The definition presented here is different from that of the "semi-inner product" in standard functional analysis textbooks,^[3] where a "semi-inner product" satisfies all the properties of inner products (including conjugate symmetry) except that it is not required to be strictly positive.

A semi-inner-product for a linear vector space ${\displaystyle V}$ over the field ${\displaystyle \mathbb {C} }$ of complex numbers is a function from ${\displaystyle V\times V}$ to ${\displaystyle \mathbb {C} }$, usually denoted by ${\displaystyle [\cdot ,\cdot ]}$, such that

1. ${\displaystyle [f+g,h]=[f,h]+[g,h]\quad \forall f,g,h\in V}$,
2. ${\displaystyle [\alpha f,g]=\alpha [f,g]\quad \forall \alpha \in \mathbb {C} ,\ \forall f,g\in V,}$
3. ${\displaystyle [f,\alpha g]={\overline {\alpha }}[f,g]\quad \forall \alpha \in \mathbb {C} ,\ \forall f,g\in V,}$
4. ${\displaystyle [f,f]\geq 0{\text{ and }}[f,f]=0{\text{ if and only if }}f=0,}$
5. ${\displaystyle \left|[f,g]\right|\leq [f,f]^{1/2}[g,g]^{1/2}\quad \forall f,g\in V.}$

Difference from inner products

A semi-inner-product is different from inner products in that it is in general not conjugate symmetric, i.e.,

${\displaystyle [f,g]\neq {\overline {[g,f]}}}$

generally. This is equivalent to saying that ^[4]
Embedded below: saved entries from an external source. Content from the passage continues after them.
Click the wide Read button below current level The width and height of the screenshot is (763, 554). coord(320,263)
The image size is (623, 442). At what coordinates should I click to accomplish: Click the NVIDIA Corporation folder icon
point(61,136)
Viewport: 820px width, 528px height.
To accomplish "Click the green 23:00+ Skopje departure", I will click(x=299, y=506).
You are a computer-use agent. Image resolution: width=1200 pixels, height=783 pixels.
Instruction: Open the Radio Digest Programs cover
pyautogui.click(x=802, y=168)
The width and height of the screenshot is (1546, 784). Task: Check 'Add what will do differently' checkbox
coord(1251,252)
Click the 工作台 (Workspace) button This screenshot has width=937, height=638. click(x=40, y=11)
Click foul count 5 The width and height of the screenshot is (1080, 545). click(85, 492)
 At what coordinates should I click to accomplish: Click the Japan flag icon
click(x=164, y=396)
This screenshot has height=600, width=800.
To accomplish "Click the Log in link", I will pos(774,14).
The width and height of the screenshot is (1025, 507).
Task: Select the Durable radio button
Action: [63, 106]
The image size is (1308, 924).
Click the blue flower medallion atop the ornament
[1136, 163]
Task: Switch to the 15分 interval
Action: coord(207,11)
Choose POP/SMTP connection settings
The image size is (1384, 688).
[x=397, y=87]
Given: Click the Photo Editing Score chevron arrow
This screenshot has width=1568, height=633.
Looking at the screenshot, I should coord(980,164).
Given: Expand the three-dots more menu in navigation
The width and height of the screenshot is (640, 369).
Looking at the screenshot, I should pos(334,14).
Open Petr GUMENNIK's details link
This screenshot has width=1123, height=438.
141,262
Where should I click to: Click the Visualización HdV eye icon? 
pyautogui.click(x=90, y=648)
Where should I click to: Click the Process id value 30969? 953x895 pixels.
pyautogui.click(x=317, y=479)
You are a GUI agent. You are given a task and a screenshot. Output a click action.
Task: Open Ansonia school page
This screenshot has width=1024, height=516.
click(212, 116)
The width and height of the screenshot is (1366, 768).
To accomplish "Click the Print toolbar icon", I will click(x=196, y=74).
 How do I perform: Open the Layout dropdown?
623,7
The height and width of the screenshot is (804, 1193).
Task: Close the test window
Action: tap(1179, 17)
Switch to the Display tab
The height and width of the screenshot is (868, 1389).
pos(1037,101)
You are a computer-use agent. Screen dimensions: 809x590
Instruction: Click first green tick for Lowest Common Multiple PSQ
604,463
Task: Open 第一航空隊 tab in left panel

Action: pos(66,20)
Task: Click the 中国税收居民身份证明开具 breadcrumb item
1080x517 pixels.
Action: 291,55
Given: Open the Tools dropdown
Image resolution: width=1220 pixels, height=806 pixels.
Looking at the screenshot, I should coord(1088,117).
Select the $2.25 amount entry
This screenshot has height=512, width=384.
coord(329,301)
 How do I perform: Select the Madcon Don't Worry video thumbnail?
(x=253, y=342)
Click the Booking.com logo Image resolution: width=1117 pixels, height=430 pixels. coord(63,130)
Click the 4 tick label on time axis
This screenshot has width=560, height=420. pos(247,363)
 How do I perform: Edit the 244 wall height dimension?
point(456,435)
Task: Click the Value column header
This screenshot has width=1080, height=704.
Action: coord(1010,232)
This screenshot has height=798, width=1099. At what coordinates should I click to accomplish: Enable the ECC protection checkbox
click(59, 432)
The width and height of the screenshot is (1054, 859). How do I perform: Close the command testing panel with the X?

${\displaystyle [f,g+h]\neq [f,g]+[f,h].\,}$

In other words, semi-inner-products are generally nonlinear about its second variable.

Semi-inner-products for Banach spaces

• If ${\displaystyle [\cdot ,\cdot ]}$ is a semi-inner-product for a linear vector space ${\displaystyle V}$ then

${\displaystyle \|f\|:=[f,f]^{1/2},\quad f\in V}$

defines a norm on ${\displaystyle V}$.

• Conversely, if ${\displaystyle V}$ is a normed vector space with the norm ${\displaystyle \|\cdot \|}$ then there always exists (maynot be unique) a semi-inner-product on ${\displaystyle V}$ that is consistent with the norm on ${\displaystyle V}$ in the sense that

${\displaystyle \|f\|=[f,f]^{1/2},\ \ \forall f\in V.}$

Examples

• The Euclidean space ${\displaystyle \mathbb {C} ^{n}}$ with the ${\displaystyle \ell ^{p}}$ norm (${\displaystyle 1\leq p<+\infty }$)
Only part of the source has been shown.